Das Wertemilieu und die Haltung zu Corona
24. Februar 2021Die Akzeptanz der coronabedingten Einschränkungen und die Impfbereitschaft sind einer Umfrage zufolge abhängig vom jeweiligen Wertemilieu. Von humanistisch geprägten Menschen, für die Werte wie Gerechtigkeit und Toleranz besonders wichtig seien, würden rund 80 Prozent den Vorrang des Lebensschutzes und die pandemiebedingten Einschränkungen überzeugt mittragen, erklärte die Bertelsmann Stiftung in Gütersloh bei der Präsentation der Umfrage. In der Gruppe der vorwiegend leistungsorientierten Menschen lehnt demnach hingegen fast jeder Zweite (46 Prozent) solche Freiheitseinschränkungen ab.

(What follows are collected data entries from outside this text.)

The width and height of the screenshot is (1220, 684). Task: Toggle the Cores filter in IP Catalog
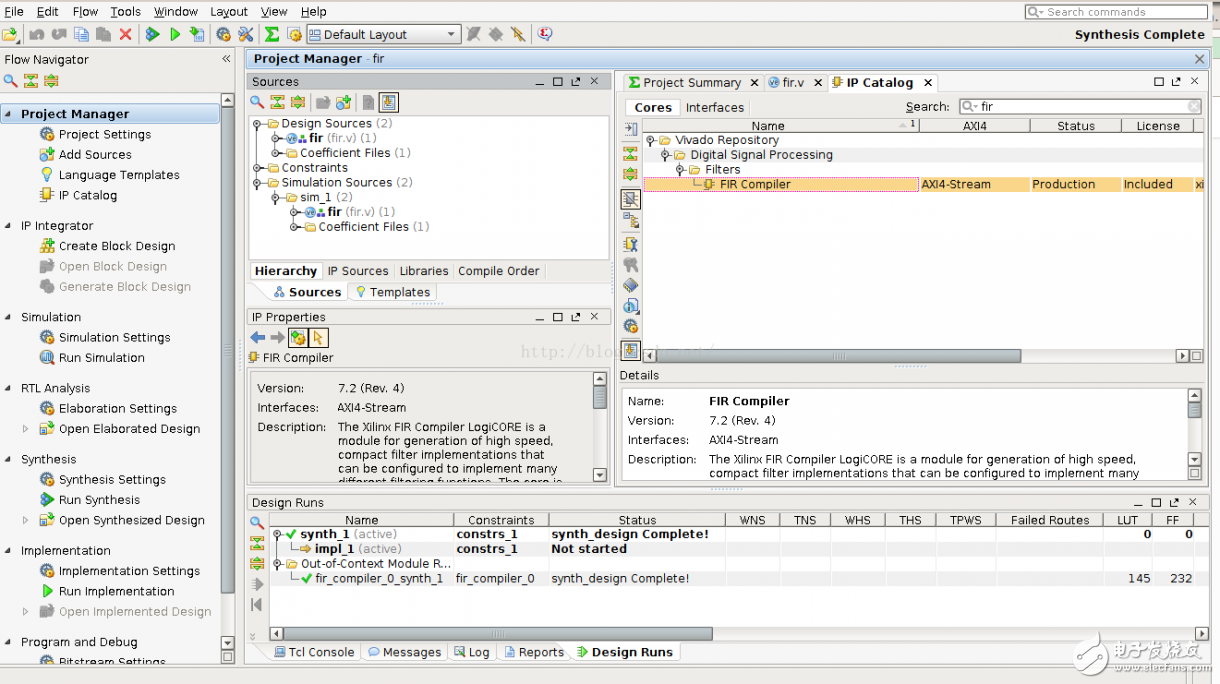pyautogui.click(x=652, y=107)

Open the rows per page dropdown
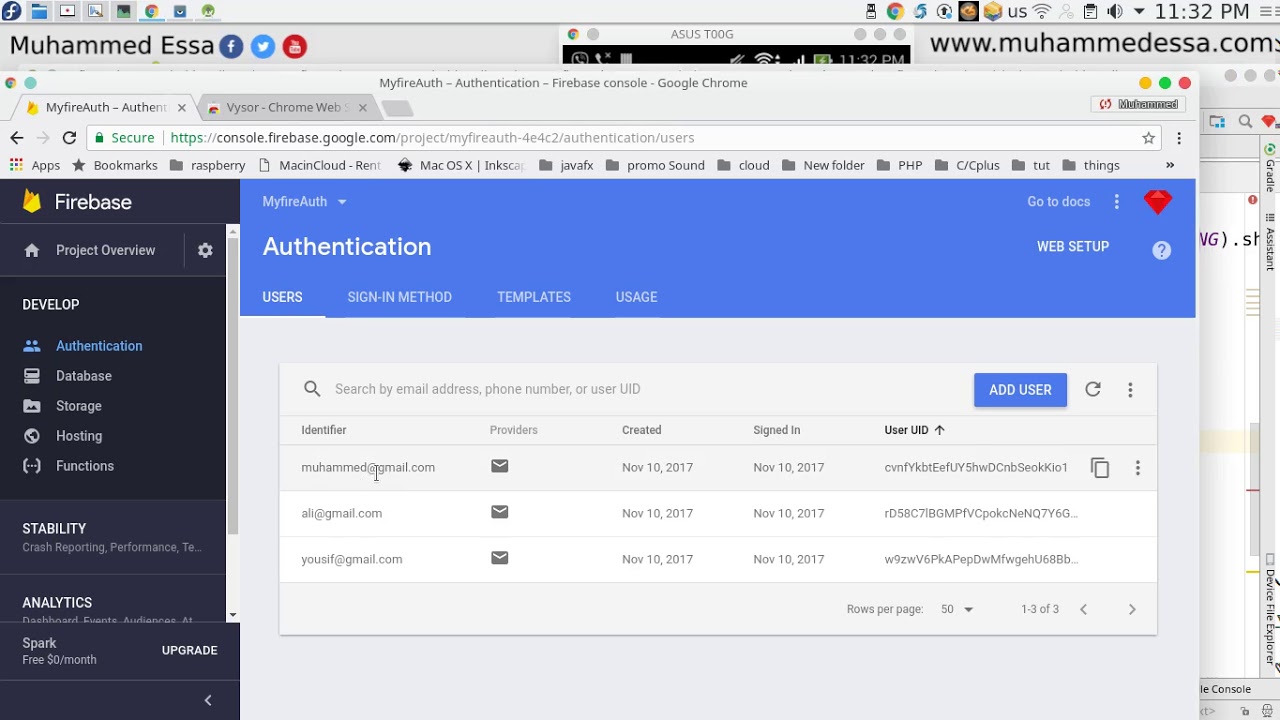tap(957, 609)
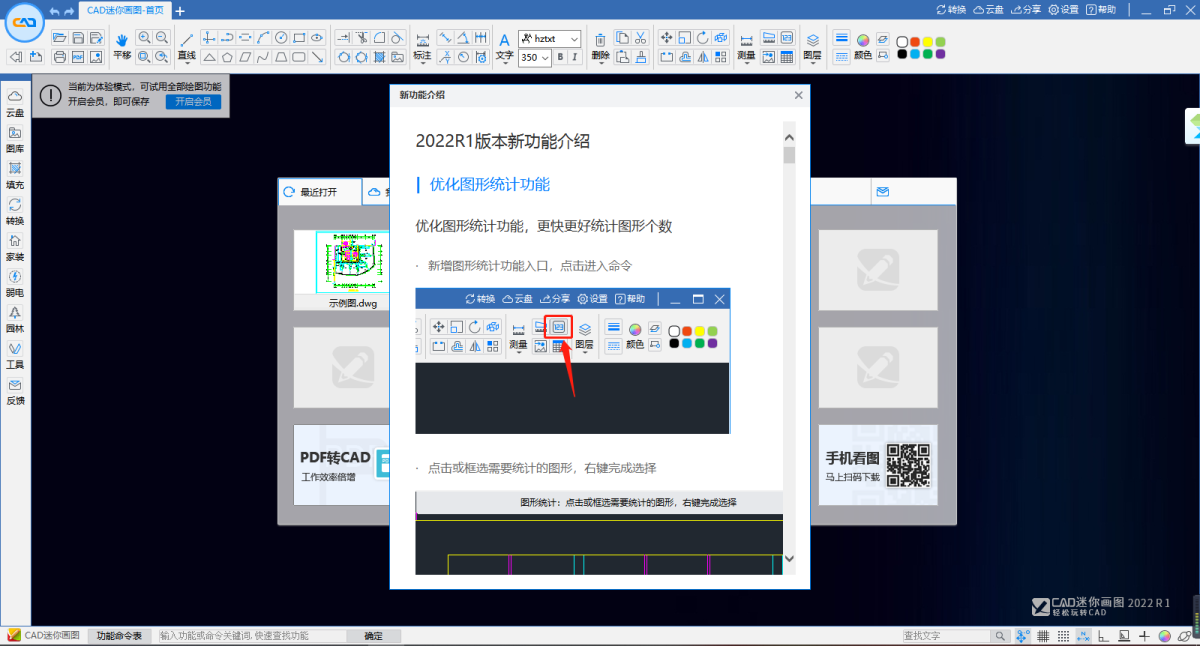
Task: Select the Pan (平移) hand tool
Action: coord(122,40)
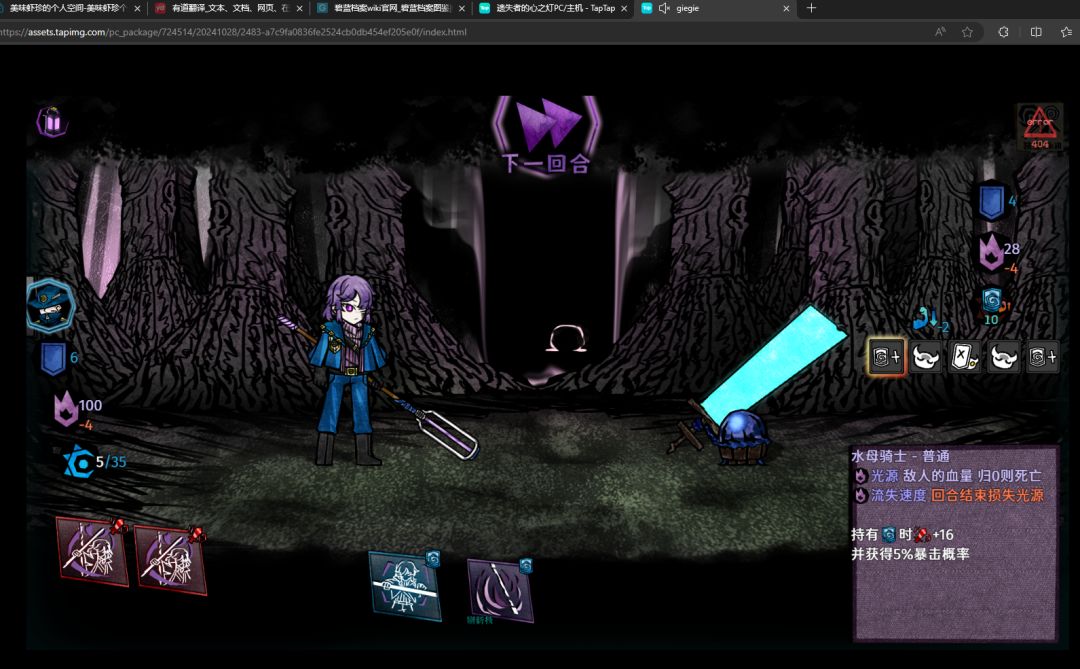1080x669 pixels.
Task: Play the blue defend stance card
Action: [x=405, y=585]
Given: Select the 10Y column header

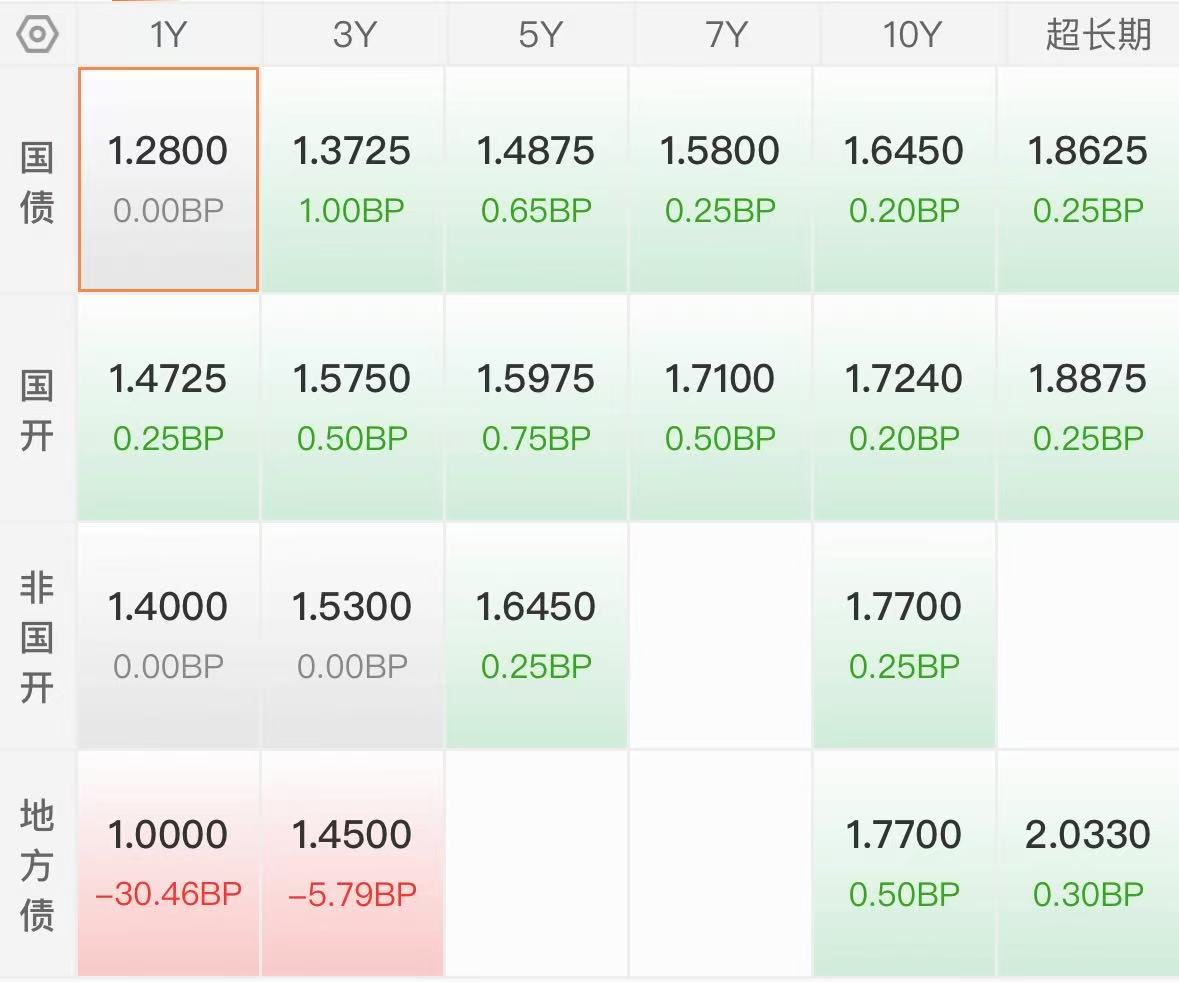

Wertemilieus, die eine Beschneidung von Freiheitsrechten kritisch sehen, zeigten sich auch skeptisch in der Frage von Impfungen, erklärte die Stiftung. So wollen sich in der Gruppe der eher Leistungsorientierten, denen Selbstverwirklichung und beruflicher Erfolg wichtig sind, laut Studie 44 Prozent auf keinen Fall impfen lassen. In der humanistisch geprägten Gruppe sprachen sich lediglich 25 Prozent gegen eine Impfung aus. Insgesamt sind laut der Studie "Zwischen individueller Freiheit und Gemeinwohl" zwei Drittel der Befragten den Einschränkungen der Corona-Maßnahmen gegenüber grundsätzlich positiv eingestellt. Jeder Dritte (34 Prozent) gab an, sich nicht impfen lassen wollen.
Anhand der Ergebnisse der Umfrage wurden insgesamt sieben unterschiedliche Wertemilieus erkannt. Die Autoren sprechen von "kreativen Idealisten", "bescheidenen Humanisten", "individualistischen Materialisten", "sicherheitsorientierten Konservativen", "leistungsorientierten Machern" und "unkonventionellen Selbstverwirklichern". In einer lebendigen Demokratie müssten Werte wie Gemeinwohl und Freiheit sorgsam ausbalanciert werden, sagte der Leiter des Stiftungsprogramms Lebendige Werte, Stephan Vopel. "Positiv ist: Strittig sind zwischen den Wertemilieus nicht die Werte als solche, sondern ihre Abwägung in der aktuellen Krise."
82 Prozent für tiefgreifenden Wandel der Gesellschaft
Die Corona-Krise verschärfe allerdings auch Wertekonflikte, die zuvor schon schwelten, ergänzte Yasemin El-Menouar, eine Mitautorin der Studie. Rund 45 Prozent der Befragten zeigten sich immerhin überzeugt, dass die Krise auch positive Auswirkungen haben könne - mit Blick auf Klimaschutz und soziales Miteinander. Und 82 Prozent stimmten der Aussage zu, dass die Pandemie die Notwendigkeit eines tiefgreifenden Wandels der Gesellschaft vor Augen führe. Allerdings wurde nicht abgefragt, wo genau dieser gesellschaftliche Wandel ansetzen soll.
Die Politik müsse jedoch klarer herausstellen, dass individuelle Freiheiten und Leistungsbereitschaft für die Gesellschaft weiter von entscheidender Bedeutung seien, bilanzierte El-Menouar. Und dass einschränkende Maßnahmen zeitlich begrenzt seien und das Ziel verfolgten, möglichst schnell wieder "ein freies und eigenbestimmtes Leben führen zu können". Für die Studie befragte das Norstat Institut im Auftrag der Bertelsmann Stiftung in der letzten Novemberwoche in einer repräsentativen Online-Befragung 1012 Menschen ab 18 Jahren.